What to do
Count how many lines in the items below contain the word "Find", with case counting, and give only that number.

Data rows
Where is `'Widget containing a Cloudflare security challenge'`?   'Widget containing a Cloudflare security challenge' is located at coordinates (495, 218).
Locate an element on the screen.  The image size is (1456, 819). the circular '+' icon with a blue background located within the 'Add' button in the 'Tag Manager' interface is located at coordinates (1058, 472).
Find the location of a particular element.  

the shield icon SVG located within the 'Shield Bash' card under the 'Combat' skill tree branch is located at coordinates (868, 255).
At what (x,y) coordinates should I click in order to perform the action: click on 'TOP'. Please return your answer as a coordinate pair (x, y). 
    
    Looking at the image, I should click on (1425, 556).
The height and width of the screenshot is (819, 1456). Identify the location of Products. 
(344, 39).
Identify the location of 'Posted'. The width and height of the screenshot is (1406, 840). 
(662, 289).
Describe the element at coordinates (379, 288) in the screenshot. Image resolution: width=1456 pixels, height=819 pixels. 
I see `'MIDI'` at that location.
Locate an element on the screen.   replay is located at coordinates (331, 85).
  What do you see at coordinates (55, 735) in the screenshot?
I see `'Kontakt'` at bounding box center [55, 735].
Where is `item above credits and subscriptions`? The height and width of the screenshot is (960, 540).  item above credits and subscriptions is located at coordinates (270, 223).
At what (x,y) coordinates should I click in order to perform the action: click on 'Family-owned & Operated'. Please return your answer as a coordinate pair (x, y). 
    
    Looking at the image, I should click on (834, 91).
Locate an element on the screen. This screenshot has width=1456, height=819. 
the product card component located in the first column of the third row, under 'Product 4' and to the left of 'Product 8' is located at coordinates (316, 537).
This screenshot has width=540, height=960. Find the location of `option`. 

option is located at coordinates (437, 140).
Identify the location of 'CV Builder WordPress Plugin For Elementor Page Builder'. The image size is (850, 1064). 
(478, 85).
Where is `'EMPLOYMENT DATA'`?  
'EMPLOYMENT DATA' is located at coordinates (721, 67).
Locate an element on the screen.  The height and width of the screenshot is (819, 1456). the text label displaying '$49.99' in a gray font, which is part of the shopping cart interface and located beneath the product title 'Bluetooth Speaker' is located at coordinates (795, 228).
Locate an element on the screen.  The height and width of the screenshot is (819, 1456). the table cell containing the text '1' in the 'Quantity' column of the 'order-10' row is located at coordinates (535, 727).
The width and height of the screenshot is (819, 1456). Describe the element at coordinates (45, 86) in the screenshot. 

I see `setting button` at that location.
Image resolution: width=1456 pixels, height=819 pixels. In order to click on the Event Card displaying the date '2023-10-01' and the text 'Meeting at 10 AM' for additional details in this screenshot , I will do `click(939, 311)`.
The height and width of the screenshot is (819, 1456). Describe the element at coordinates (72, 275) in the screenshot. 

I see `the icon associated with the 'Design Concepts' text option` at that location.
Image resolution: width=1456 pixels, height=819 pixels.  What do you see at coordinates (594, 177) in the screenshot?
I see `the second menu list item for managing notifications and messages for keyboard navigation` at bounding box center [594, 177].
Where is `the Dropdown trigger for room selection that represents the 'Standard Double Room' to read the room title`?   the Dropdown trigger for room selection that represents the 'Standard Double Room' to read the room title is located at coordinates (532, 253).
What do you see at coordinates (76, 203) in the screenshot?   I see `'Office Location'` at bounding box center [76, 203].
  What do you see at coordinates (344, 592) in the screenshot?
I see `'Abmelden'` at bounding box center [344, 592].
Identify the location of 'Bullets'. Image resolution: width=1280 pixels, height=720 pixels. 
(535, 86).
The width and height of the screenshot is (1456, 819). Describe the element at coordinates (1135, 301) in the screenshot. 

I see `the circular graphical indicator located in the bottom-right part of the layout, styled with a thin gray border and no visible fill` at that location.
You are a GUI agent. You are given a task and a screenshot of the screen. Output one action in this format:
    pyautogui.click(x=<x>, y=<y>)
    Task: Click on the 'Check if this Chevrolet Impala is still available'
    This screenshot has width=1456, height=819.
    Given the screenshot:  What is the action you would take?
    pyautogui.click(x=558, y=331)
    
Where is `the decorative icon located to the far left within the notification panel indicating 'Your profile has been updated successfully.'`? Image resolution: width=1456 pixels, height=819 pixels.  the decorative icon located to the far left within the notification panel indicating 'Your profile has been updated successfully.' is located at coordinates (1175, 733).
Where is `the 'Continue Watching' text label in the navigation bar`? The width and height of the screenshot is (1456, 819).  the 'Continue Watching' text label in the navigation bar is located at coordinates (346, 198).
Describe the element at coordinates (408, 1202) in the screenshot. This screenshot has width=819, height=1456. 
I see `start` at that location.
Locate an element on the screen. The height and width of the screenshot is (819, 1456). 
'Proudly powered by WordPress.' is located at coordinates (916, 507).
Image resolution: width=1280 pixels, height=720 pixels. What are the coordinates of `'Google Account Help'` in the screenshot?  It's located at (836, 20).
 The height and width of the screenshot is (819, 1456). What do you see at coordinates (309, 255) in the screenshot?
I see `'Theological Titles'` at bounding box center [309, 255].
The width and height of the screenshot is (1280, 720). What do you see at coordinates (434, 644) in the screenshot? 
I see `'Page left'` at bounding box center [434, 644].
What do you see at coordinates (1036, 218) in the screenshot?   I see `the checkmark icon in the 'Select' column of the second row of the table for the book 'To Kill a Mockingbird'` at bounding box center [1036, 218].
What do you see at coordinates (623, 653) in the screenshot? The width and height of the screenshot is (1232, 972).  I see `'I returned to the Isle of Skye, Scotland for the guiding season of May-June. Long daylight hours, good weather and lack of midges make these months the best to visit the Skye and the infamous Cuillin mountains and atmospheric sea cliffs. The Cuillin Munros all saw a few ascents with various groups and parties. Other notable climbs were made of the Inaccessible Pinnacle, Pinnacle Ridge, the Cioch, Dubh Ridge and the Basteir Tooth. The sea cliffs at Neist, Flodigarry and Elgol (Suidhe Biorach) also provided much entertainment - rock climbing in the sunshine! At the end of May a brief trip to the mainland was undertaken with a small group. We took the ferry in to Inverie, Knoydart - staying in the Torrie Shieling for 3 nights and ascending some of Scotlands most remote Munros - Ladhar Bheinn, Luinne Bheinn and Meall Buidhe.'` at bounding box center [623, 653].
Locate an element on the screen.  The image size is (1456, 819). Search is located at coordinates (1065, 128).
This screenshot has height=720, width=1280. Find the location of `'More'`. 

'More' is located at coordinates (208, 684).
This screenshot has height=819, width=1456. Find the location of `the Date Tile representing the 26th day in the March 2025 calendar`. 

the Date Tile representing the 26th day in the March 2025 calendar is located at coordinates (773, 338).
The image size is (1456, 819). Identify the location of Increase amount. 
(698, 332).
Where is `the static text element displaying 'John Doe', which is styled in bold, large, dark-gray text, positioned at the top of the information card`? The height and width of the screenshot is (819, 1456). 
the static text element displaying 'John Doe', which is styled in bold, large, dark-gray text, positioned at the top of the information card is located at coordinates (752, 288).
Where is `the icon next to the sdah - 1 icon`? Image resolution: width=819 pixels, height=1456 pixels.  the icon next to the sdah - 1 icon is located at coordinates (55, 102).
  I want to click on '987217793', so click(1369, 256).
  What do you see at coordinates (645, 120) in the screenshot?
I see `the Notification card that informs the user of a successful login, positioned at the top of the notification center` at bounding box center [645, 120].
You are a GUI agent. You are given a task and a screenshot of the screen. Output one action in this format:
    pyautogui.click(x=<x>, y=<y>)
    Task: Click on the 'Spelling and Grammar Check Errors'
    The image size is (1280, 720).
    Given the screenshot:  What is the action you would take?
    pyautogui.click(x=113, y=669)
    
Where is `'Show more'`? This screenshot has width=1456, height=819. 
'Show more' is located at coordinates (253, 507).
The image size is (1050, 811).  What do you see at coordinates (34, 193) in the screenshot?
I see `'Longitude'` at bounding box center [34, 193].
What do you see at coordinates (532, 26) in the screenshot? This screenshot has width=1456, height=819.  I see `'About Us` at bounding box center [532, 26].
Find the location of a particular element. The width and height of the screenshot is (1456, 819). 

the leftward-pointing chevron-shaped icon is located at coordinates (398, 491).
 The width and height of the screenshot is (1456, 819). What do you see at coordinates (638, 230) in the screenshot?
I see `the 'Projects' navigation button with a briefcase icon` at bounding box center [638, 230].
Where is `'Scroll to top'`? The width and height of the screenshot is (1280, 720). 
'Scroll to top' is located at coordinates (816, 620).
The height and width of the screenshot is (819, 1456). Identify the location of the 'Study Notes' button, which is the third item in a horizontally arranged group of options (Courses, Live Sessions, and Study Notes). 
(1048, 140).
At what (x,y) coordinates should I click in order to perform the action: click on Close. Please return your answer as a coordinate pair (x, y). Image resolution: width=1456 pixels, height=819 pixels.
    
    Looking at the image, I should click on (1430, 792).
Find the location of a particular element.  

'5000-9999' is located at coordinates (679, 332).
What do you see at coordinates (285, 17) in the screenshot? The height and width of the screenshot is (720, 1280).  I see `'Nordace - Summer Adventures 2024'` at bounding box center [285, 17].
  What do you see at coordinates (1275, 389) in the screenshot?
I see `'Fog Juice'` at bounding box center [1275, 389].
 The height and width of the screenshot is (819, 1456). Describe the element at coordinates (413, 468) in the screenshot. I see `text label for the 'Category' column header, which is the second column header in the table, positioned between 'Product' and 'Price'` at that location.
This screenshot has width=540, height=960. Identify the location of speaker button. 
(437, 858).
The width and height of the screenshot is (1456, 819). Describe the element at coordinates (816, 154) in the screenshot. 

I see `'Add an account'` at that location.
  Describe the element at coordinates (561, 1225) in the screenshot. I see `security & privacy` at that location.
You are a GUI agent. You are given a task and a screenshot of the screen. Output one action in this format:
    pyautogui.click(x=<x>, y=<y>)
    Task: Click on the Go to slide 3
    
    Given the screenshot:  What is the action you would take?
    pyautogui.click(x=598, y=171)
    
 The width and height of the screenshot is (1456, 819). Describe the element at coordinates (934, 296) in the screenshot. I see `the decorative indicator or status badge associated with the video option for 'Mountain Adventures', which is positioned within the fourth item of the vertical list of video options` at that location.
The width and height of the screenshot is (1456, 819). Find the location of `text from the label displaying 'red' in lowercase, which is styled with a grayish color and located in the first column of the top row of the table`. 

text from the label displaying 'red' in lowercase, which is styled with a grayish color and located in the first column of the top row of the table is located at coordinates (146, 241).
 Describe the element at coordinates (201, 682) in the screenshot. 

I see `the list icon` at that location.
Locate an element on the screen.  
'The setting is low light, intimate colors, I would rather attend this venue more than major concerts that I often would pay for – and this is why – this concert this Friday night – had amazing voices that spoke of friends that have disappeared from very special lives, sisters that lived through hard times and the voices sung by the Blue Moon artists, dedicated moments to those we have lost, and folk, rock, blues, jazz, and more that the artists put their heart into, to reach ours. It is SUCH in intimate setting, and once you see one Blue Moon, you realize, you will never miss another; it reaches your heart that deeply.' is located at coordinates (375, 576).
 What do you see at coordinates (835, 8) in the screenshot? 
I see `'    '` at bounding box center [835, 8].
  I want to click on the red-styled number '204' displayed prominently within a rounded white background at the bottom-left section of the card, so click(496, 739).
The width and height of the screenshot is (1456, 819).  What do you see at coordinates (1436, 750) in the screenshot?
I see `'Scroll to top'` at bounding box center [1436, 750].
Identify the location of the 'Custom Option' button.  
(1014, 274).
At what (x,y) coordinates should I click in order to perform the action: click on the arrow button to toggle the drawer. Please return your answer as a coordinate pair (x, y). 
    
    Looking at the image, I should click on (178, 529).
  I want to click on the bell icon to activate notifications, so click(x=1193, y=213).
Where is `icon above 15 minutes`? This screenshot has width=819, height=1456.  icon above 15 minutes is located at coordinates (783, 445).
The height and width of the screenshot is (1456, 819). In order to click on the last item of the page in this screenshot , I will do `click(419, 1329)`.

Finished exercise
7